La Femme d’à côté (1981) est une œuvre réalisée de main de maître, contribuant à faire du cinéma français des années quatre-vingt une période de bouillonnement artistique, puisque les auteurs de la NV y côtoient les Pialat et les Téchiné. C’est bien sûr aussi le temps de la comédie française populaire, avec l’inévitable Louis de Funès mais aussi les acteurs émergents du Splendid comme Coluche ou Thierry Lhermitte, Josiane Balasko, Gérard Jugnot et Christian Clavier (Le père Noël est une ordure de Jean-Marie Poiré…). Le film de François Truffaut est l’histoire d’un amour interdit et impossible entre Mathilde (Fanny Ardant) et Bernard (Gérard Depardieu), tous deux mariés. Autrefois, ils se sont follement aimés puis quittés… pour se retrouver bien plus tard lorsque Mathilde et son mari Philippe viendront vivre dans la maison voisine. Seule une cour sépare les deux couples, véritable symbole des limites morale et sociale à l’adultère de Bernard et Mathilde.

Le jeu de fuite des amants

La passion adultère est centrée sur les deux personnages principaux, aucun parti pris n’étant favorisé, ni victime, ni coupable n’étant désignés. Truffaut choisit de confier le récit à Madame Jouve, narratrice qui ouvre et clôt le récit. C’est un personnage extérieur mais averti ,puisqu’elle est une « rescapée » de l’amour. Il est intéressant de voir comment les deux protagonistes vivent leurs retrouvailles, d’abord chacun de leur côté, puis plus tard réunis par le mensonge que la passion semble justifier.

La scène de rencontre tient une place majeure dans le film, la surprise réciproque des amants semblant indiquer que leurs destins vont changer. Bernard regarde en direction de la fenêtre. Mathilde descend de l’escalier. L’image se recadre ensuite sur Bernard qui marque un temps d’arrêt, visiblement troublé par Mathilde. Un gros plan sur le visage de Mathilde répond au plan précédent et montre un mélange d’émotion et de surprise. Depardieu adopte une attitude de repli.

Ce hasard de la vie met Bernard dans une situation embarrassante : on le voit au milieu de la cour – qui donne sur les fenêtres des deux couples – , observé à la fois par sa femme Arlette et Mathilde, son ancienne compagne. La scène du supermarché montre bien comment Mathilde tente de se rapprocher de Bernard, qui se montre en position de refus, à la limite de l’agressivité. Celui-ci va finalement accepter l’idée de partager des relations amicales avec sa nouvelle voisine. Ce rapprochement aboutira à un baiser passionné inversant visiblement les rôles, puisque la jeune femme prend sa voiture et fuit à son tour Bernard.
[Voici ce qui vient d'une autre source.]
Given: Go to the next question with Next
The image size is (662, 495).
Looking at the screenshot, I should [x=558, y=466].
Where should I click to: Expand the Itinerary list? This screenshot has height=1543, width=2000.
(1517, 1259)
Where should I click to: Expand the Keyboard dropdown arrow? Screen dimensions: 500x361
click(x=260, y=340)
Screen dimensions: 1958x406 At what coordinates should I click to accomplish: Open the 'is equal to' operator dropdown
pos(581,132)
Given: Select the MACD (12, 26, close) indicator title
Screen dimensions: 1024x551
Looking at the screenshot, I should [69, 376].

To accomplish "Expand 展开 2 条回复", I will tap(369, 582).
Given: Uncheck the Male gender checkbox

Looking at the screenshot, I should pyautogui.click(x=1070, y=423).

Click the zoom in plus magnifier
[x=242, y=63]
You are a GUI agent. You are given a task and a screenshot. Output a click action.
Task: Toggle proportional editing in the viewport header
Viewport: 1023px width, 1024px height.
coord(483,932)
Le jeux de fuite – même s’il paraît sincère – manifeste un certain rapport de séduction qui conduira les protagonistes à se retrouver à l’hôtel, lieu d’expression de l’adultère. Les attitudes des deux amants continueront par la suite à diverger : Mathilde qui « vit dans le mensonge » veut prendre de la distance alors que Bernard lui propose de tout quitter. Lorsque Philippe annonce à ses invités qu’il part en voyage de noces avec Mathilde, Bernard sort de ses gonds : il brutalise celle qu’il aime, voulant la retenir mais aussi la posséder (il la tient fermement par les poignets). Quand Mathilde tombera dans une terrible dépression nerveuse, Bernard lui rendra visite mais semblera résigné à céder à la raison, en l’occurrence faire le choix de vivre une vie bien rangée avec sa femme et son fils. Mathilde, elle, ne peut vivre sans Bernard qui lui reste indifférent jusqu’à la scène finale où il lui fera l’amour avec passion et bestialité.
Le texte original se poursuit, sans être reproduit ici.